Further, she argued that because Shelby County, the actual plaintiff in the case, clearly qualified for Section 5 coverage, that the court had overreached. “The Court’s opinion can hardly be described as an exemplar of restrained and moderate decisionmaking.”
“Congress approached the 2006 reauthorization of the VRA with great care and seriousness. The same cannot be said of the Court’s opinion today,” she wrote.
Fury from civil rights advocates
Voting rights and civil rights advocates are infuriated at the ruling and are scrambling to take action.
Some activists are urging Congress to enact a new Section 4 based on modern-day criteria to identify which states and other jurisdictions should require preclearance for any election-related changes
The National Association for the Advancement of Colored People (NAACP) already has a petition on its website calling on Congress to act.
Justin Levitt, associate professor of law at Loyola Law School, Los Angeles, told IPS that such a move may be more complicated and politically challenging than it sounds.
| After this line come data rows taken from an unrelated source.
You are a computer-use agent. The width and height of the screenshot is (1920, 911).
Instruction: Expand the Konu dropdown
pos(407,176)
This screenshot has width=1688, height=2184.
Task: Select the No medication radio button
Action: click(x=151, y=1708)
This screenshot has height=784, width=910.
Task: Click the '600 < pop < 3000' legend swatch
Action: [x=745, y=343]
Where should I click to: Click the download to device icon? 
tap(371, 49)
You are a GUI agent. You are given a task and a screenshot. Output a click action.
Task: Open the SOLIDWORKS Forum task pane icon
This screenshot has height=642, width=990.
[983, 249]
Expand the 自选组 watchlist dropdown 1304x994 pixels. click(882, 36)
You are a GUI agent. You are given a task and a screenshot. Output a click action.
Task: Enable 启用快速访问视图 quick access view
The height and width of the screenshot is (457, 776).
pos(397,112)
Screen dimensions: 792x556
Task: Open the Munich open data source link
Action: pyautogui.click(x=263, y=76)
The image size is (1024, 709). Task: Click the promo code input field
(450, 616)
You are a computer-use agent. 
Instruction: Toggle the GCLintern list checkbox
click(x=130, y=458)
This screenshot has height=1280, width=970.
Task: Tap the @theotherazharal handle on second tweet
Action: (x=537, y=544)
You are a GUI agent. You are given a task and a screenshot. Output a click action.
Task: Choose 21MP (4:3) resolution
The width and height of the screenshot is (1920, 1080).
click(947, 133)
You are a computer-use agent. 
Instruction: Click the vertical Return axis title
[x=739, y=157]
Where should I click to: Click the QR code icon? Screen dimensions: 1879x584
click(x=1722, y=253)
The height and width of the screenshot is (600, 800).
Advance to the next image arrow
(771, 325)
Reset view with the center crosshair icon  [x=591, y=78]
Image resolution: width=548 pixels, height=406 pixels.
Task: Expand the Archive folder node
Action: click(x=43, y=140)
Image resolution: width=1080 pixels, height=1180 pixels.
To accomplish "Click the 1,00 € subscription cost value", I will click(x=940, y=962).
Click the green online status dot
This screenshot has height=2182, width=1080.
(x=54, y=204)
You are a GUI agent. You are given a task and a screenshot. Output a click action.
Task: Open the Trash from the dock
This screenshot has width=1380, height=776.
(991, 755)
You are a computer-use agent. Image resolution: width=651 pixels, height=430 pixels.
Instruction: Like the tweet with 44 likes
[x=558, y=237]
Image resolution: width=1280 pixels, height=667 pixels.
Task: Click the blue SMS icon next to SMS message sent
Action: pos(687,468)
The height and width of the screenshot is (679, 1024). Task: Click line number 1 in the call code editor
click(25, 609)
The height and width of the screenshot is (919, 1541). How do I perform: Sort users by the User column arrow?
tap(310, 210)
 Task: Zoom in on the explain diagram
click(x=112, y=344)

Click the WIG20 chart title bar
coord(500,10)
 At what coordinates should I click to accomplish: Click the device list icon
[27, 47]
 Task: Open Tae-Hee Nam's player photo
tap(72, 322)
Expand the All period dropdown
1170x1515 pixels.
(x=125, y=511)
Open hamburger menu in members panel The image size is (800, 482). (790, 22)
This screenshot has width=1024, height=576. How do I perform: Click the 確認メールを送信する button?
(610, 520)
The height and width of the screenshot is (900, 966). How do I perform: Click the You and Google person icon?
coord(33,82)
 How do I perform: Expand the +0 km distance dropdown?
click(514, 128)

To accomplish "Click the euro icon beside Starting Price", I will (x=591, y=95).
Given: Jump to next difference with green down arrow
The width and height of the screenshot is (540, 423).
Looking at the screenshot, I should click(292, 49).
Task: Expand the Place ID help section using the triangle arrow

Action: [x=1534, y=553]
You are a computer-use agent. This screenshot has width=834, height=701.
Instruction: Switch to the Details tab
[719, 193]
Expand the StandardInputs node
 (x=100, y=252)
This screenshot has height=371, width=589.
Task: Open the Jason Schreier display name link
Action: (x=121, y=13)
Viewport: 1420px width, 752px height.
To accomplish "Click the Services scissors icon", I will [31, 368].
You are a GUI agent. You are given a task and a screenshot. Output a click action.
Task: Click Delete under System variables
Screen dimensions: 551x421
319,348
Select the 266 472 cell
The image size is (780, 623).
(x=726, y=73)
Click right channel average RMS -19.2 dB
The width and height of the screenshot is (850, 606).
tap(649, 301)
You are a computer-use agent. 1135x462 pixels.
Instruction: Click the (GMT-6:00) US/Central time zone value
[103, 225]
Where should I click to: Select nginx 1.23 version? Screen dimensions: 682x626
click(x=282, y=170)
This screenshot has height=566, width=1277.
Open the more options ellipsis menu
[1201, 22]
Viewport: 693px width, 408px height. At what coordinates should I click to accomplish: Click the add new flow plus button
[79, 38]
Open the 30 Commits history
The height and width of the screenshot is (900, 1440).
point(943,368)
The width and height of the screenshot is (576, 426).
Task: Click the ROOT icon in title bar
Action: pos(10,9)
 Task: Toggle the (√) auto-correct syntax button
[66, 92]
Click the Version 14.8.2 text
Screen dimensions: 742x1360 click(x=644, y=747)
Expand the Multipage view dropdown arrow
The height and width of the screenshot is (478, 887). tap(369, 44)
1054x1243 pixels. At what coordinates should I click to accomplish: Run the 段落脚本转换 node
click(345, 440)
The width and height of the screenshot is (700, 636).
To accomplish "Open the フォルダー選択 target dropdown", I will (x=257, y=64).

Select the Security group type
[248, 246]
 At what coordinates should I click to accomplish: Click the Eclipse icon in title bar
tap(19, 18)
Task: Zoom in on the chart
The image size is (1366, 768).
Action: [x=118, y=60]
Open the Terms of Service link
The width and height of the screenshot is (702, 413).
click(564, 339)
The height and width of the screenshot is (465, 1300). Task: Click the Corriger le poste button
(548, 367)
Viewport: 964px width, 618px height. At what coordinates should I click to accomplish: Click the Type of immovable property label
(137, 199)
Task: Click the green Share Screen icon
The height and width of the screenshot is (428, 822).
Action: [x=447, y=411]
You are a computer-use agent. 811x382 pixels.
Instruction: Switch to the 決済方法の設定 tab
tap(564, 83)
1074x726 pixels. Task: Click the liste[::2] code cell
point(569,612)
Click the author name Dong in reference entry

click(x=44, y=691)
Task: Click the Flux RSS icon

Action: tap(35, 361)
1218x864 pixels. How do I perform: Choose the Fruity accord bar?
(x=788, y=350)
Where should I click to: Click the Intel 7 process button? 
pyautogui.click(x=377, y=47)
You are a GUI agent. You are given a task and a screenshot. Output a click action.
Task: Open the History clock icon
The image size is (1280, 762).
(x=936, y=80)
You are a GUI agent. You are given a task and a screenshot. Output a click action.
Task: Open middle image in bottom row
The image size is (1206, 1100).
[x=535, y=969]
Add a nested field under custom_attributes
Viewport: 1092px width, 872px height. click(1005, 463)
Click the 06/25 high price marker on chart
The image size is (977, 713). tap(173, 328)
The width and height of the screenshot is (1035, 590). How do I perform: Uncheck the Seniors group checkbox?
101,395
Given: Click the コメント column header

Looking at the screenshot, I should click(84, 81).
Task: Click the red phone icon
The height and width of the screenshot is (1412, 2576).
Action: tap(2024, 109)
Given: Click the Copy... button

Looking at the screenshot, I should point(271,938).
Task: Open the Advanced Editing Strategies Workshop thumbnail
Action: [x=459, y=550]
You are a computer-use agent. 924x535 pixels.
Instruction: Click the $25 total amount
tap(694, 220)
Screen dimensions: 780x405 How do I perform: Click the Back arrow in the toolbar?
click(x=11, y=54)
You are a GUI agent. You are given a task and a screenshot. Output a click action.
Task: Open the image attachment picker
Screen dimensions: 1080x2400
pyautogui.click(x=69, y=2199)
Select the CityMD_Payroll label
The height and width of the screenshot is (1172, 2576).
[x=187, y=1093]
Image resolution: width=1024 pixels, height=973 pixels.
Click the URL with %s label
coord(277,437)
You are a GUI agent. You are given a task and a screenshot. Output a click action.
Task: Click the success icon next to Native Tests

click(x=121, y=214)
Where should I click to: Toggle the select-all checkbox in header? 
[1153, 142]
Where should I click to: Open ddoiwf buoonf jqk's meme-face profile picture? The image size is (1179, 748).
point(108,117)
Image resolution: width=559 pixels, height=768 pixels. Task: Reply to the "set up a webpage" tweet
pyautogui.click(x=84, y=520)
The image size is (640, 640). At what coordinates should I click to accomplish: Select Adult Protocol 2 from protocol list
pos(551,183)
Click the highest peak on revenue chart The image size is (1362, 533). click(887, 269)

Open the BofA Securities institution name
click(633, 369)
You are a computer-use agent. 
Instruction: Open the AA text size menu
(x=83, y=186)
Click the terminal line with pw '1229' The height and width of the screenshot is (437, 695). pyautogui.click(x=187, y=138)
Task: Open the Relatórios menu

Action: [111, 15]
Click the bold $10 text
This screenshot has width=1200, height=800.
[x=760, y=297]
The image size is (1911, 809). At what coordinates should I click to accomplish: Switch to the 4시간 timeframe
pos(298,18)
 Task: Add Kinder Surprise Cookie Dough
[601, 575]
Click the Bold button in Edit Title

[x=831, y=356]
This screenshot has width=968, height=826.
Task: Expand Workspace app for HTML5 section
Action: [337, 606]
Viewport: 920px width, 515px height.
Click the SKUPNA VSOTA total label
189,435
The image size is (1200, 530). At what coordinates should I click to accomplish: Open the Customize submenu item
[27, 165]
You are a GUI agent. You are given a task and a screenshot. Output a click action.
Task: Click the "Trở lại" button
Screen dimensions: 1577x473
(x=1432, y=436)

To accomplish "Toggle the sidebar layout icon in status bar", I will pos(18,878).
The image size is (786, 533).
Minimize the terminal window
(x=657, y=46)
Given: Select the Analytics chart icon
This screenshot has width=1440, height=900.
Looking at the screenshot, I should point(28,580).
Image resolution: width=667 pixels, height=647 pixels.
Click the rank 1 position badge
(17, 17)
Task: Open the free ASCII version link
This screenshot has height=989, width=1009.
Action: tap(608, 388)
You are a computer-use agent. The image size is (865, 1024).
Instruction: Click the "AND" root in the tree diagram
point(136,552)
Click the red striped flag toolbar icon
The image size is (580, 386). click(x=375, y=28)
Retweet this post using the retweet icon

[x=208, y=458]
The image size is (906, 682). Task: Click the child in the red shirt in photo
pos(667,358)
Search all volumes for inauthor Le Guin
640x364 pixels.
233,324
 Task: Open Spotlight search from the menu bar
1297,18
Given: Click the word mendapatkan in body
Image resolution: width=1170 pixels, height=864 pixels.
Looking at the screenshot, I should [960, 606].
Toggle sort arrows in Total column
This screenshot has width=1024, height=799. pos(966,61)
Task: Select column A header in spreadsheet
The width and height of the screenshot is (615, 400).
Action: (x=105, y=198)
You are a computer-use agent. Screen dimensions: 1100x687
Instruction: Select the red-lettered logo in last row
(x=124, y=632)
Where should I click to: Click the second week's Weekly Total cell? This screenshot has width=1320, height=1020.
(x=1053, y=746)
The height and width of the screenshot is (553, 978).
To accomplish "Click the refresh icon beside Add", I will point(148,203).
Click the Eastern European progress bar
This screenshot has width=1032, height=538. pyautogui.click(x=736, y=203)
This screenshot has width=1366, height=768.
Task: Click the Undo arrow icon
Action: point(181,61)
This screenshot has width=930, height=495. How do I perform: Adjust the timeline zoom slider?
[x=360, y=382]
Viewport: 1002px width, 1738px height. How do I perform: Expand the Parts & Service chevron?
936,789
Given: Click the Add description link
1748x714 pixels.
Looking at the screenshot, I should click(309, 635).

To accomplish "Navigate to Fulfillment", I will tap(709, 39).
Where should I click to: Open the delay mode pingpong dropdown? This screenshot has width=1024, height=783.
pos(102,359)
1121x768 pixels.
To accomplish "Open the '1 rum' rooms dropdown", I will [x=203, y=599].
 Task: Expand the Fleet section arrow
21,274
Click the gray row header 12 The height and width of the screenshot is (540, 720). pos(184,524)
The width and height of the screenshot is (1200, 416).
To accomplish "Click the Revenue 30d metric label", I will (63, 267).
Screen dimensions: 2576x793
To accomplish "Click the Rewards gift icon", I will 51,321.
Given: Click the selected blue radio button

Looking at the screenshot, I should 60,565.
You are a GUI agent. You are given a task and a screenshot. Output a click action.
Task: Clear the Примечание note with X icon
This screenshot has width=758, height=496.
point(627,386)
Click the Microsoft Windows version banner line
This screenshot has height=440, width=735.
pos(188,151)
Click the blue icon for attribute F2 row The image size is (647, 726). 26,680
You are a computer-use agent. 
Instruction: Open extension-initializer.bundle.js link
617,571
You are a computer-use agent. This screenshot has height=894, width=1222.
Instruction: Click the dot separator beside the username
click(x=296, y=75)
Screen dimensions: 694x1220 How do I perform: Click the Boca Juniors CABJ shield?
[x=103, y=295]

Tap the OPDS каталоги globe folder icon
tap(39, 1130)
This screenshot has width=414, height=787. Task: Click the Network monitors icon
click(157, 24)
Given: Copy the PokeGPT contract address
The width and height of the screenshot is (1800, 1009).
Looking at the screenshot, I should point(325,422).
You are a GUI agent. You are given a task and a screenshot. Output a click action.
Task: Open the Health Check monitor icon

“The court… certainly left the door open. If Congress chooses to return to ‘where’ question [where preclearance should be required], it would have to articulate a set of jurisdictions and the reason for including those and not others responsive to facts on the ground,” Levitt said. “That’s really hard to do.”
“It’s like asking Congress to try to figure out and come up with…current measures for places that are most sick even though they’re taking medicine. Now we’re taking the medicine away and now Congress needs to show it needs the medicine,” he said.
Possible new criteria that have been discussed so far include a history of other voting rights litigation under other provisions of the VRA, the degree to which an electorate is racially polarised or levels of prejudice, he said.
As for the court’s disregard for Congress’s renewal of the act in 2006, “there is not a tremendous amount of consistency in the amount of deference other branches of government get,” Levitt said.
Other activists are looking for a more radical and fundamental change. Rashad Robinson, executive director of ColorofChange.org, said his organisation is pushing for a constitutional amendment guaranteeing the right to vote.
“The right to vote is not enshrined in our Constitution. There’s a host of different requirements and laws, everything from registration to ballot access, in different states,” Robinson said.
“We can continue to be on the defensive, or we can sort of advance a new framework for how elections should be run in this country, and that’s what we’re doing here,” Robinson told IPS.
“We’ve got to be more aspirational,” he said. “We’ve got to think bigger.”